Photograph -- Honourable Gordon Hogg.It is my pleasure to present the 2002/03 Annual Service Plan Report for the Ministry of Children and Family Development.

In 2002/03, all ministry activities continued to promote achievement of the ministry's six strategic shifts, to enhance services in communities for better outcomes for those we serve. Activities included shifts in professional practice, such as use of kin and other agreements, to enable a child needing protection to live with an adult close to them when possible, to provide the least disruptive option available. As well, work continued to increase family development services and community-based supports to achieve better outcomes for children and families.

Fiscal 2002/03 was a year filled with achievements and challenges. I remain very encouraged by progress made in the transition of most ministry services to community-based approaches. This progress has been greatly bolstered by the positive input from thousands of staff, clients, families, service providers and community representatives, all dedicated to ensuring high-quality, community-based services to vulnerable children, adults with developmental disabilities and families province-wide.

Each of the ministry's achievements in 2002/03 contributed to realizing our vision of healthy children and families in safe, caring and inclusive communities, such as:

  • Cabinet approval of Canada's first comprehensive child and youth mental health plan, to boost community services over the next five years to serve thousands more children and youth with mental disorders in their communities, to help them live healthier, fuller lives.
  • signing of a memorandum of understanding between government and the province's Aboriginal leaders which led to the creation of the Joint Aboriginal Management Committee and establishment of five regional Aboriginal transition committees, to plan for five regional Aboriginal child and family development authorities to serve their communities within their own cultural context and achieve better outcomes.
  • passing of legislation to enable establishment of interim authorities, to plan for the creation of 11 permanent authorities to deliver services, with work on legislation to introduce permanent authorities underway. Work towards creating this legislation marked one of the most inclusive processes ever in the development of social policy in Canadian history, with extensive input from individuals and groups across the province.
  • creation of an interim provincial authority for community living services, Community Living BC, shaped by the community living transition steering committee's work with staff, parents, clients and advocates.

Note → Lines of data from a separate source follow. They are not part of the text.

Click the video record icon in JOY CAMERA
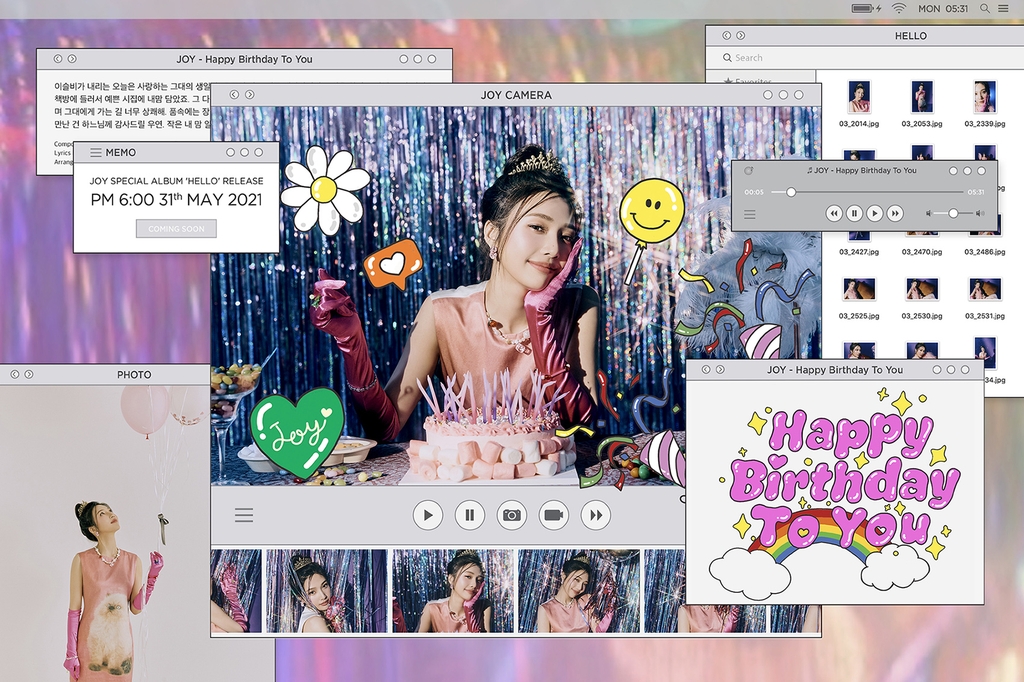Image resolution: width=1024 pixels, height=682 pixels. click(553, 515)
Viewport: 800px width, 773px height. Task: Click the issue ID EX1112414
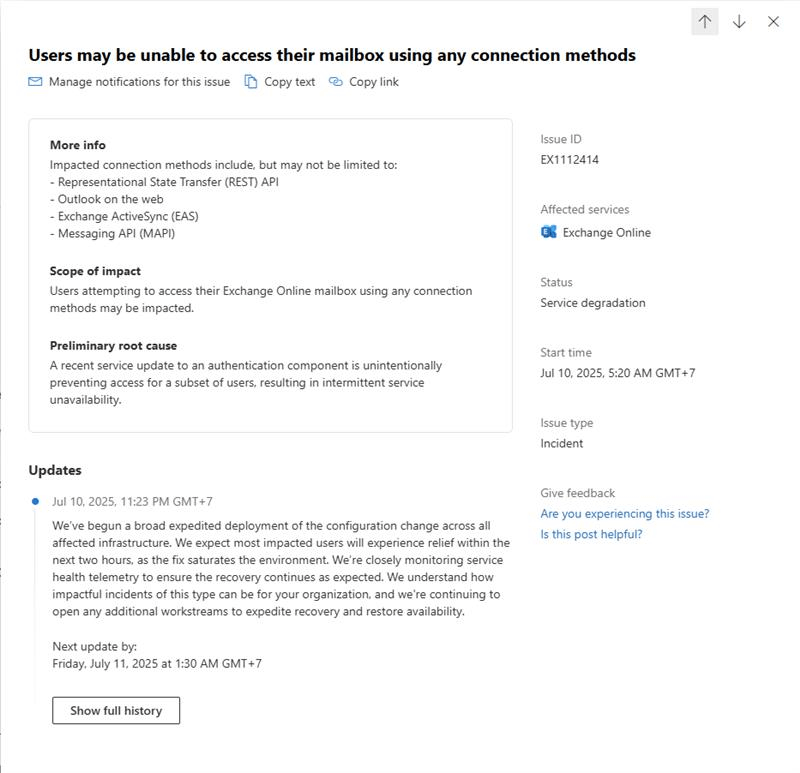[x=569, y=159]
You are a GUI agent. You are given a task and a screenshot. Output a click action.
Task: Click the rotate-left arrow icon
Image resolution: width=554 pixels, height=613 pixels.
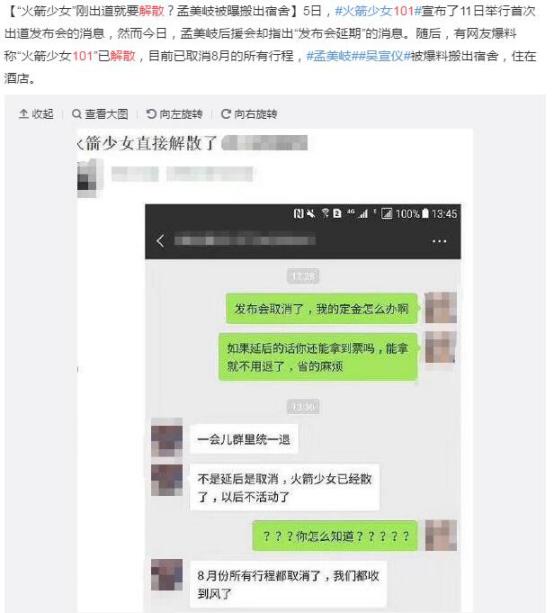[x=151, y=114]
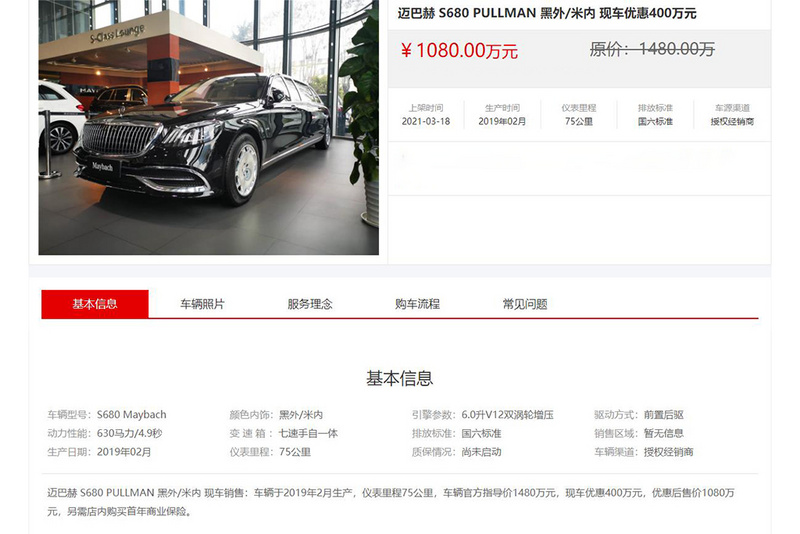
Task: Click the 驱动方式 前置后驱 value
Action: [663, 415]
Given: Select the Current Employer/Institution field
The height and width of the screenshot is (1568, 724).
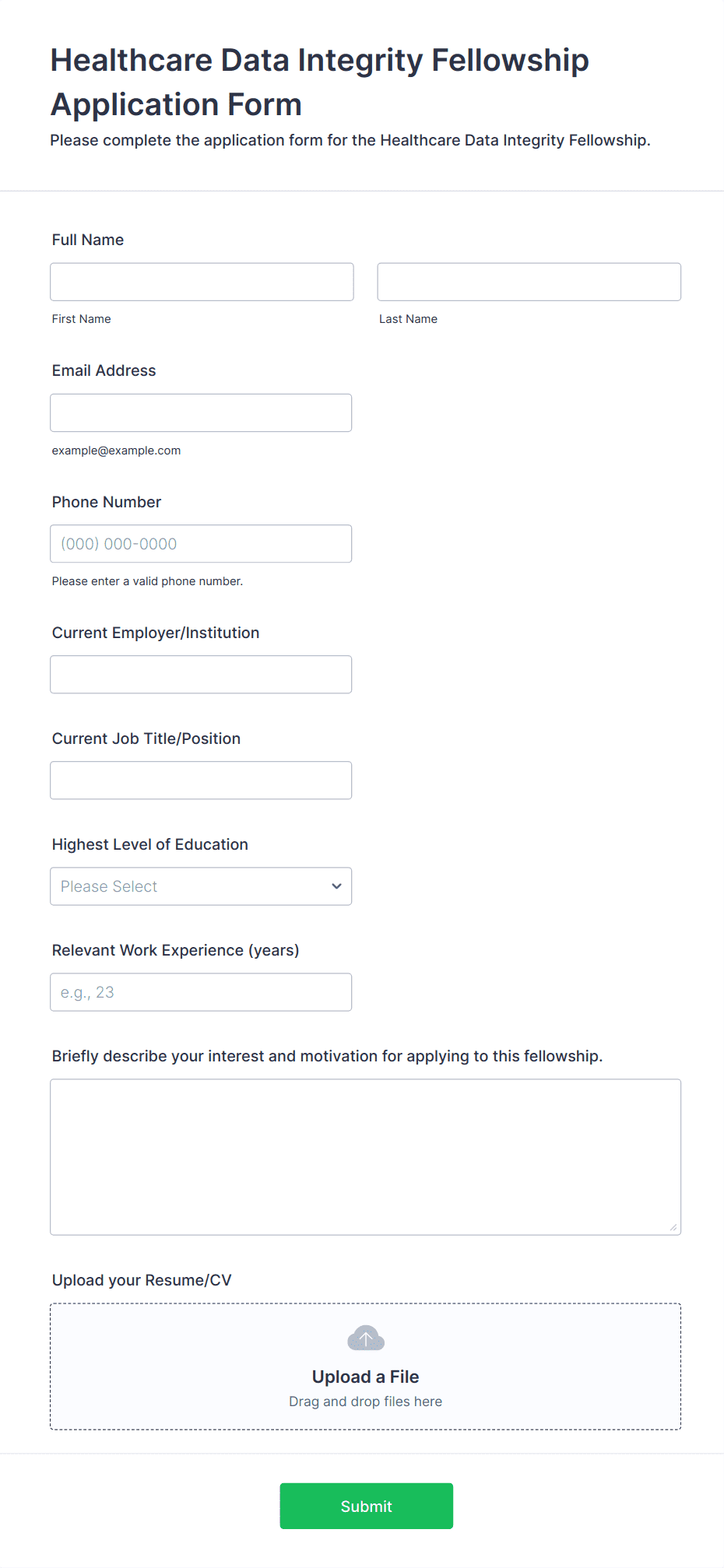Looking at the screenshot, I should (201, 675).
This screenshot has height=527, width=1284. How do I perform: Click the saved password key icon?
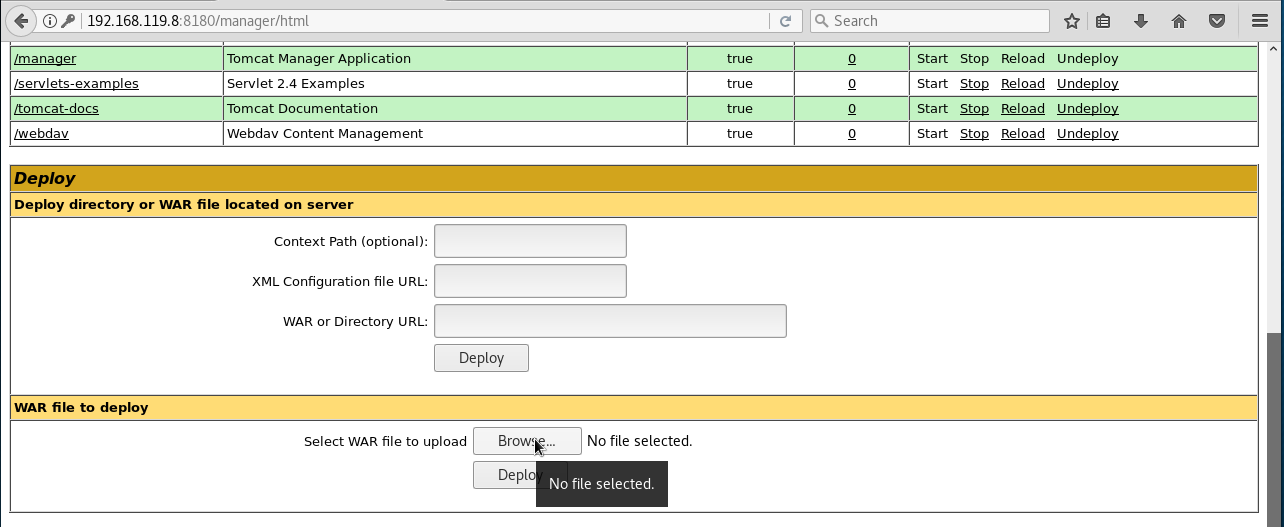pos(67,21)
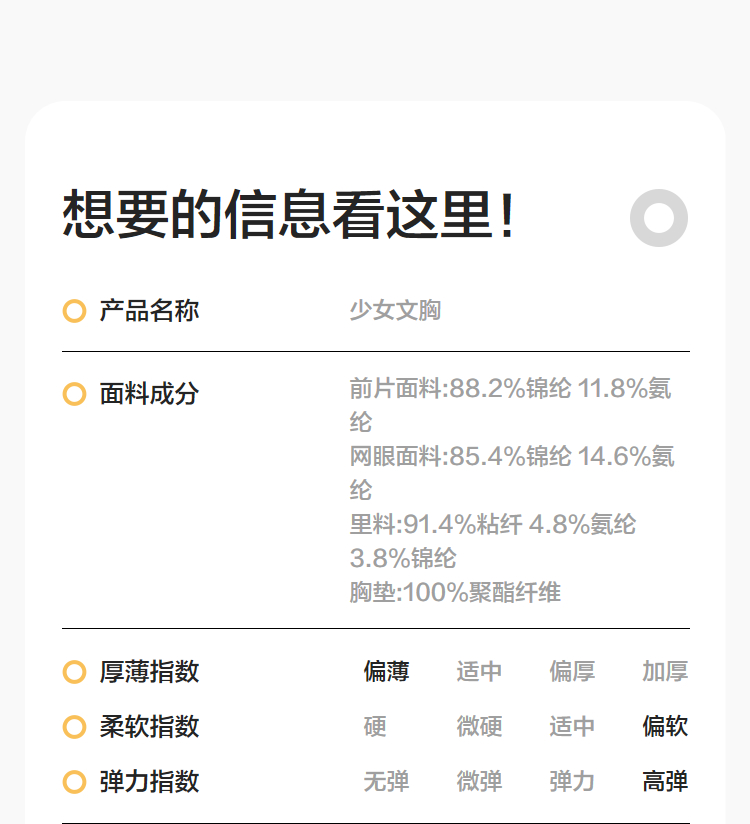Select 偏软 softness option
This screenshot has height=824, width=750.
coord(665,727)
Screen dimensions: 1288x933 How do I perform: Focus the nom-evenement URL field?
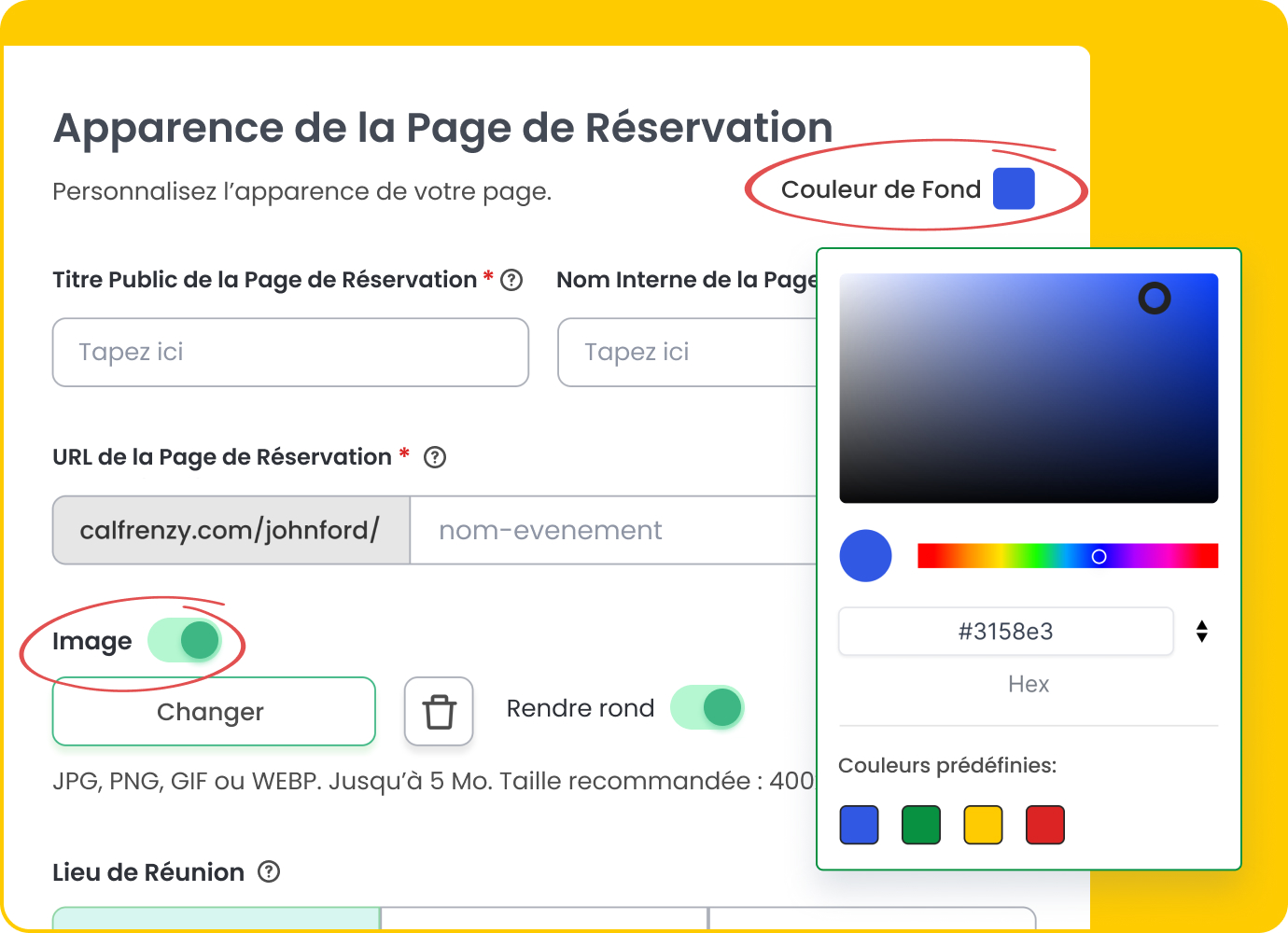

While 2002/03 brought about the challenges of preparing for upcoming budget targets, I have confidence in the ability of the sector to take on these challenges as they prepare to assume service delivery. The transition to community-based approaches will continue to be a collaborative effort to preserve high-quality services for those in greatest need. We are on a path to ensure more responsive, local and efficient service delivery that meets the needs of those vulnerable citizens who require our services to help them achieve health and well-being so that they can attain better outcomes in their lives.